### REQUIREMENT
Each record must be repeated exactly. None may be dropped.

### SOURCE RECORDS
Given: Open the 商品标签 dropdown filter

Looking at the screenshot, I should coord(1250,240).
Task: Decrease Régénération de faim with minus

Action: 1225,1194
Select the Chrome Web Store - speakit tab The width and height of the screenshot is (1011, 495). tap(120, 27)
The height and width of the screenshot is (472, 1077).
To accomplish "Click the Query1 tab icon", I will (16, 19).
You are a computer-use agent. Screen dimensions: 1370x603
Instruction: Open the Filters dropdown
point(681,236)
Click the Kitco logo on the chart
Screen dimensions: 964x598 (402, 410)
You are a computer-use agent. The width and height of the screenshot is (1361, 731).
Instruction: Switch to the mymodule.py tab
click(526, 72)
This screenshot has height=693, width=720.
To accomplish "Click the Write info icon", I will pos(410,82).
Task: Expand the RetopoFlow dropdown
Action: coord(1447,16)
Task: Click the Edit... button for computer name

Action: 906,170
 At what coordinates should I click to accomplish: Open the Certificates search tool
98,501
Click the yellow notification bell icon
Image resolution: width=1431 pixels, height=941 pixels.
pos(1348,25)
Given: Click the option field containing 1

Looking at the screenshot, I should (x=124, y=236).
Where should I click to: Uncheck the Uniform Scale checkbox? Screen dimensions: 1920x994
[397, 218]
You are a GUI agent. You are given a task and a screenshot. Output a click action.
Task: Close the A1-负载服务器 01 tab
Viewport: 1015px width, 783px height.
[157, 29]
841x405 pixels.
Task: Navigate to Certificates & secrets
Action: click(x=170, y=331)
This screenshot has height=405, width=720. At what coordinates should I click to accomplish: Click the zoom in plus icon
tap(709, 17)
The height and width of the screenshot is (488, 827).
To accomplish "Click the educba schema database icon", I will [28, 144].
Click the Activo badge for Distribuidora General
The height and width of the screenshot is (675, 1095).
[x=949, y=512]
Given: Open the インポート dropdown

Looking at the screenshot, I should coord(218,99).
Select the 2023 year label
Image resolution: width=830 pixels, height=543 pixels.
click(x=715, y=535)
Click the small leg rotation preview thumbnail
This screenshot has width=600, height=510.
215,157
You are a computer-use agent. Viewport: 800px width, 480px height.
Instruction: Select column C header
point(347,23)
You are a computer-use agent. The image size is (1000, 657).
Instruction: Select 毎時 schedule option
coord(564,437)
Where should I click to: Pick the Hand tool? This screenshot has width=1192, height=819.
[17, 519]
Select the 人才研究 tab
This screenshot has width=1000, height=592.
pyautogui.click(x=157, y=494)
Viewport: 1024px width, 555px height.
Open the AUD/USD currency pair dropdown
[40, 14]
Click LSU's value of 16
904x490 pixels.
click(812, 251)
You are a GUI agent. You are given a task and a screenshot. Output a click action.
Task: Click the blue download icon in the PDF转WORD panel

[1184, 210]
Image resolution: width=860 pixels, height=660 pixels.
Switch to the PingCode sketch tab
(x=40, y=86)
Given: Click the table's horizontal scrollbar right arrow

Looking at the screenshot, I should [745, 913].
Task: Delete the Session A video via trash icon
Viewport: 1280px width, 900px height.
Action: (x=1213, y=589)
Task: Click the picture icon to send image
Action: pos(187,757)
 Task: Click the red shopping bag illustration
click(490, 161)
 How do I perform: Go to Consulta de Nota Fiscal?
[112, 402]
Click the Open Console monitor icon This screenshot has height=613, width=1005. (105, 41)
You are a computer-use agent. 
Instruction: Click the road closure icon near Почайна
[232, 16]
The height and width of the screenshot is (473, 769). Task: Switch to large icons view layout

### EXPECTED ANSWER
Given: Open the 商品标签 dropdown filter

Looking at the screenshot, I should coord(1250,240).
Task: Decrease Régénération de faim with minus

Action: 1225,1194
Select the Chrome Web Store - speakit tab The width and height of the screenshot is (1011, 495). tap(120, 27)
The height and width of the screenshot is (472, 1077).
To accomplish "Click the Query1 tab icon", I will (16, 19).
You are a computer-use agent. Screen dimensions: 1370x603
Instruction: Open the Filters dropdown
point(681,236)
Click the Kitco logo on the chart
Screen dimensions: 964x598 (402, 410)
You are a computer-use agent. The width and height of the screenshot is (1361, 731).
Instruction: Switch to the mymodule.py tab
click(526, 72)
This screenshot has height=693, width=720.
To accomplish "Click the Write info icon", I will pos(410,82).
Task: Expand the RetopoFlow dropdown
Action: coord(1447,16)
Task: Click the Edit... button for computer name

Action: 906,170
 At what coordinates should I click to accomplish: Open the Certificates search tool
98,501
Click the yellow notification bell icon
Image resolution: width=1431 pixels, height=941 pixels.
pos(1348,25)
Given: Click the option field containing 1

Looking at the screenshot, I should (x=124, y=236).
Where should I click to: Uncheck the Uniform Scale checkbox? Screen dimensions: 1920x994
[397, 218]
You are a GUI agent. You are given a task and a screenshot. Output a click action.
Task: Close the A1-负载服务器 01 tab
Viewport: 1015px width, 783px height.
[157, 29]
841x405 pixels.
Task: Navigate to Certificates & secrets
Action: click(x=170, y=331)
This screenshot has height=405, width=720. At what coordinates should I click to accomplish: Click the zoom in plus icon
tap(709, 17)
The height and width of the screenshot is (488, 827).
To accomplish "Click the educba schema database icon", I will [28, 144].
Click the Activo badge for Distribuidora General
The height and width of the screenshot is (675, 1095).
[x=949, y=512]
Given: Open the インポート dropdown

Looking at the screenshot, I should coord(218,99).
Select the 2023 year label
Image resolution: width=830 pixels, height=543 pixels.
click(x=715, y=535)
Click the small leg rotation preview thumbnail
This screenshot has width=600, height=510.
215,157
You are a computer-use agent. Viewport: 800px width, 480px height.
Instruction: Select column C header
point(347,23)
You are a computer-use agent. The image size is (1000, 657).
Instruction: Select 毎時 schedule option
coord(564,437)
Where should I click to: Pick the Hand tool? This screenshot has width=1192, height=819.
[17, 519]
Select the 人才研究 tab
This screenshot has width=1000, height=592.
pyautogui.click(x=157, y=494)
Viewport: 1024px width, 555px height.
Open the AUD/USD currency pair dropdown
[40, 14]
Click LSU's value of 16
904x490 pixels.
click(812, 251)
You are a GUI agent. You are given a task and a screenshot. Output a click action.
Task: Click the blue download icon in the PDF转WORD panel

[1184, 210]
Image resolution: width=860 pixels, height=660 pixels.
Switch to the PingCode sketch tab
(x=40, y=86)
Given: Click the table's horizontal scrollbar right arrow

Looking at the screenshot, I should [745, 913].
Task: Delete the Session A video via trash icon
Viewport: 1280px width, 900px height.
Action: (x=1213, y=589)
Task: Click the picture icon to send image
Action: pos(187,757)
 Task: Click the red shopping bag illustration
click(490, 161)
 How do I perform: Go to Consulta de Nota Fiscal?
[112, 402]
Click the Open Console monitor icon This screenshot has height=613, width=1005. (105, 41)
You are a computer-use agent. 
Instruction: Click the road closure icon near Почайна
[232, 16]
The height and width of the screenshot is (473, 769). Task: Switch to large icons view layout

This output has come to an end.